Work to do>
a - Return the stretch of the excerpt on Corbyn's boycott of the government talks that begins at the words "Was Corbyn’s boycott" and stops after "unhelpful and uncompromising.", copied word for word.
b - Supply the next part of the excerpt on Corbyn's boycott of the government talks, starting right after its last sentence.

Source excerpt>
++++

Was Corbyn’s boycott decision the right one? (This question isn’t hypothetical – you can tell us your view in our new survey.) The Labour MPs I spoke to were divided on the issue: some thought it was too nuanced and came across badly to the public (“we’re in primary colours now”); some agreed that the talks were pointless without that no-no-deal assurance (including Corbynsceptics such as Wes Streeting); others undecided (“we’ll see if it pays off”). Quite a few were irritated by Corbyn’s message to Labour MPs in which he urged them to refrain from government talks for now. Most did follow his lead. A few ignored the advice – John Mann, Yvette Cooper, Hillary Benn, Stephen Kinnock and other non-loyalists took a trip to the Cabinet Office – but, like other opposition party leaders, they seemed to find the government unhelpful and uncompromising.

++++

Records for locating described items
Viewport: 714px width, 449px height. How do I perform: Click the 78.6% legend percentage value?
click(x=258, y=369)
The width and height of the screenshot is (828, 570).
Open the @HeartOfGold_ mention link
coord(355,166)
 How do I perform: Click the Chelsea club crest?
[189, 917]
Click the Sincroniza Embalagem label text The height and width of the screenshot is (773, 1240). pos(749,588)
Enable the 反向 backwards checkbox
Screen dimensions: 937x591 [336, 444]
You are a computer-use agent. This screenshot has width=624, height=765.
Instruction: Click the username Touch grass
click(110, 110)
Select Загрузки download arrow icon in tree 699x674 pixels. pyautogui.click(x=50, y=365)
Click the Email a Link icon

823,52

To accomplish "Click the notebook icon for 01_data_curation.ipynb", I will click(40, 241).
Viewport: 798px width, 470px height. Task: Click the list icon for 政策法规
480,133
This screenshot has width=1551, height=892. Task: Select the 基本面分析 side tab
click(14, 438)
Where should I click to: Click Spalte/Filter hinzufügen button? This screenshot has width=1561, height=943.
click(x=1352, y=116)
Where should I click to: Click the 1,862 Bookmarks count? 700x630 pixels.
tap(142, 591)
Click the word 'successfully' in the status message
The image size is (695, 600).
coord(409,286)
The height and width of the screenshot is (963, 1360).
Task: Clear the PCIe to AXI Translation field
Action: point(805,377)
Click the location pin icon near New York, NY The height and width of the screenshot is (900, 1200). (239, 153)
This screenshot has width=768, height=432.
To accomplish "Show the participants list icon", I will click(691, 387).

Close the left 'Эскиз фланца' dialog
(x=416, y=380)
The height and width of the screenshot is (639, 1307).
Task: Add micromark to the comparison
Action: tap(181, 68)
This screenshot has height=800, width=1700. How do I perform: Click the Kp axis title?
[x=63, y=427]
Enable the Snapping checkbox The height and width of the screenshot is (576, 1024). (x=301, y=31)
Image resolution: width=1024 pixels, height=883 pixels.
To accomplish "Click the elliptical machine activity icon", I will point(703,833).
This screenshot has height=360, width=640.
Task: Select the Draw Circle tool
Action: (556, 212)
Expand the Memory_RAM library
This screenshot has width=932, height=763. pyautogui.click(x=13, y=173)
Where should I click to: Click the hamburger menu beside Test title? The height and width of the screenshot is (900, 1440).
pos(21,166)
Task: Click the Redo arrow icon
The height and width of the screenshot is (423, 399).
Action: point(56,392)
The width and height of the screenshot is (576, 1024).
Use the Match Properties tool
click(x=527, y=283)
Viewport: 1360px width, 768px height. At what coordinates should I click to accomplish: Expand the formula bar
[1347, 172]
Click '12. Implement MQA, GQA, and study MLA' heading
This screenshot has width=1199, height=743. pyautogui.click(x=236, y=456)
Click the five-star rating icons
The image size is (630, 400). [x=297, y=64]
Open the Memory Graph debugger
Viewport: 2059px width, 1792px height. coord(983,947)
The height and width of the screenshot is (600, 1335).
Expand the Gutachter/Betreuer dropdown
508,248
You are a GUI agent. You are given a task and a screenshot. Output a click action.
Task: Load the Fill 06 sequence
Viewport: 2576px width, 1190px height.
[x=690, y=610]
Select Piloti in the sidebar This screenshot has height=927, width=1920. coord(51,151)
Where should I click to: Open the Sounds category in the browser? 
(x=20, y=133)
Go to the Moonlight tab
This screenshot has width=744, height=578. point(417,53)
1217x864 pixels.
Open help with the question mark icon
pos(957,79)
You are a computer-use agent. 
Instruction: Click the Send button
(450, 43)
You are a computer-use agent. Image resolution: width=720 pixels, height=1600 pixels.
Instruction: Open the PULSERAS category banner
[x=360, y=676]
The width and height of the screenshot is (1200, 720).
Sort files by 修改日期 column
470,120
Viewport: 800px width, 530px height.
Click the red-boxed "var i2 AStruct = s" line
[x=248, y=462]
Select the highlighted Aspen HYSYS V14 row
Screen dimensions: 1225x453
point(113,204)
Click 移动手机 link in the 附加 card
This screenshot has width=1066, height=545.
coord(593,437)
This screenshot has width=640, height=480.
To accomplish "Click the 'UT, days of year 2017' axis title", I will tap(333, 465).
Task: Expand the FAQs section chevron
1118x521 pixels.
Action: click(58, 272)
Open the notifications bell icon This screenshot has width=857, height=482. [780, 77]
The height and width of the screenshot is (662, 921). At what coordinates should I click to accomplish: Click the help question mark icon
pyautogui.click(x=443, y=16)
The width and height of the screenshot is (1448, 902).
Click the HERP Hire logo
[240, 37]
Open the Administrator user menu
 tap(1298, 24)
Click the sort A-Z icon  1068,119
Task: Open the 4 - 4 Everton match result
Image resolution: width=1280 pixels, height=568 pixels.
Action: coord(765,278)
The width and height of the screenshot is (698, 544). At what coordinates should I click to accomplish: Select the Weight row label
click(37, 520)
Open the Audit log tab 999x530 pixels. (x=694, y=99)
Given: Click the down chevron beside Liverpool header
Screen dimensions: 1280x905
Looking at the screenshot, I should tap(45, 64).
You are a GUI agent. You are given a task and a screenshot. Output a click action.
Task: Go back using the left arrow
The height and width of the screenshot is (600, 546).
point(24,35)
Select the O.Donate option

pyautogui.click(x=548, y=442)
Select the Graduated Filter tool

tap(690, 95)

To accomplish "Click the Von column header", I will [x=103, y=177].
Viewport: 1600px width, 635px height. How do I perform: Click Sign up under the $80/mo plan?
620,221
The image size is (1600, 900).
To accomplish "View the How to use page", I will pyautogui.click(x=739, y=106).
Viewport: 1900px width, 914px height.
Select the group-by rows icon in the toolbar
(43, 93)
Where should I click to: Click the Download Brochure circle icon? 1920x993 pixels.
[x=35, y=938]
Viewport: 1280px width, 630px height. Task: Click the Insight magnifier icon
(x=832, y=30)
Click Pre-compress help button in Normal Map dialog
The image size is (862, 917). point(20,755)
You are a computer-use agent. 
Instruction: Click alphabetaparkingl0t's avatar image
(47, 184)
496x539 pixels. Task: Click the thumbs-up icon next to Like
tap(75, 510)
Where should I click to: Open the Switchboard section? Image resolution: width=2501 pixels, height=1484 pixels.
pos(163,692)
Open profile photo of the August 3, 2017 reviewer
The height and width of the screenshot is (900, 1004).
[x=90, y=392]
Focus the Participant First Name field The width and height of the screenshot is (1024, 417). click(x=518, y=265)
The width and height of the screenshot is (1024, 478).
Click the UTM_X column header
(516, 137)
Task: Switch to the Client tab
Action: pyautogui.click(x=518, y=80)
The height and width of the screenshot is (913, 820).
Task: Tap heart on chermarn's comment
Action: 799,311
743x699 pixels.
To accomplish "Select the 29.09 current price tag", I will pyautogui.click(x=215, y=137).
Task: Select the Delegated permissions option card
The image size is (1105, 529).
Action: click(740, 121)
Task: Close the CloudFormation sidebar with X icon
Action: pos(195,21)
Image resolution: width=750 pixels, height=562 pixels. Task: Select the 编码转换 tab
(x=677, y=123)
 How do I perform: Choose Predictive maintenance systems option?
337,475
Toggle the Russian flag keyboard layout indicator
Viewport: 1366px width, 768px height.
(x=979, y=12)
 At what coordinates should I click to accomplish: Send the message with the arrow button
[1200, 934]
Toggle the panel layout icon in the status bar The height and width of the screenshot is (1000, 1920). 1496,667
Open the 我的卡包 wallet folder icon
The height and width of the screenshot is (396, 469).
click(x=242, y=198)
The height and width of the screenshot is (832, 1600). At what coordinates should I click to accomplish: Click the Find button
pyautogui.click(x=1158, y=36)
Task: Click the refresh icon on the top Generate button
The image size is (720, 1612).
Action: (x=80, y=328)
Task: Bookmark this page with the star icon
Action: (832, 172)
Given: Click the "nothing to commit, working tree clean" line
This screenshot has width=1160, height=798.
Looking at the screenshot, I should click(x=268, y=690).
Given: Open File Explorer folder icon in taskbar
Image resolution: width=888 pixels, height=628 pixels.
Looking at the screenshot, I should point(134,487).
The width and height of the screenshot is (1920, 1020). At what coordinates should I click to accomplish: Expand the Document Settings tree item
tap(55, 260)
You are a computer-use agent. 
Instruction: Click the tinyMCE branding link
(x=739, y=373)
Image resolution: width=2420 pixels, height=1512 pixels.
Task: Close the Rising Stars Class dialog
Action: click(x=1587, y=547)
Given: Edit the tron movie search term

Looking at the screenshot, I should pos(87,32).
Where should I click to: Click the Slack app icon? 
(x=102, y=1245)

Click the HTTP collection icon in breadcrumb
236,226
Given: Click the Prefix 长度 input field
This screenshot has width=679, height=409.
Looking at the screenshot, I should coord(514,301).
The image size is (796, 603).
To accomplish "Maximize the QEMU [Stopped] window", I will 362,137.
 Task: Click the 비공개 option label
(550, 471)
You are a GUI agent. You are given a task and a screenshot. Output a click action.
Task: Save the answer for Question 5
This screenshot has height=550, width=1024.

++++

The results>
a -
Was Corbyn’s boycott decision the right one? (This question isn’t hypothetical – you can tell us your view in our new survey.) The Labour MPs I spoke to were divided on the issue: some thought it was too nuanced and came across badly to the public (“we’re in primary colours now”); some agreed that the talks were pointless without that no-no-deal assurance (including Corbynsceptics such as Wes Streeting); others undecided (“we’ll see if it pays off”). Quite a few were irritated by Corbyn’s message to Labour MPs in which he urged them to refrain from government talks for now. Most did follow his lead. A few ignored the advice – John Mann, Yvette Cooper, Hillary Benn, Stephen Kinnock and other non-loyalists took a trip to the Cabinet Office – but, like other opposition party leaders, they seemed to find the government unhelpful and uncompromising.

b -
With neither May nor Corbyn yet changing their Brexit position, we’re still at square one: how do we break the deadlock? Another referendum seems logical in some ways – admit our political class has failed, throw it back to the people – but it does risk killing off any idea that our elected representatives are competent enough to run the country, as well as presenting a whole host of other problems. Crucially, neither main party leaders want to do it and there is currently no parliamentary majority for it.

The Guardian today leads with a story that Corbyn would face up to a dozen frontbench resignations if he backed a fresh public vote. Emily Thornberry and Diane Abbott might be alright with it, but it’s easy to imagine that Ian Lavery, Barry Gardiner and Jon Trickett, as well as a host of Leave-seat junior shadow ministers including Gloria de Piero, wouldn’t be without protest. Of course, Corbynsceptics (such as Luke Akehurst) are not best pleased about how the story was written up – they say there will also be resignations if he refuses to support the move.

Like everything else with Brexit, there are no easy answers. Tricky, tricky. I’m very interested to hear what you make of it all. Was Corbyn’s call on Brexit talks this week the right one? What should be Labour’s top priority now? And who are your favourite shadow cabinet members? Tell us by completing our new survey. Have a great weekend.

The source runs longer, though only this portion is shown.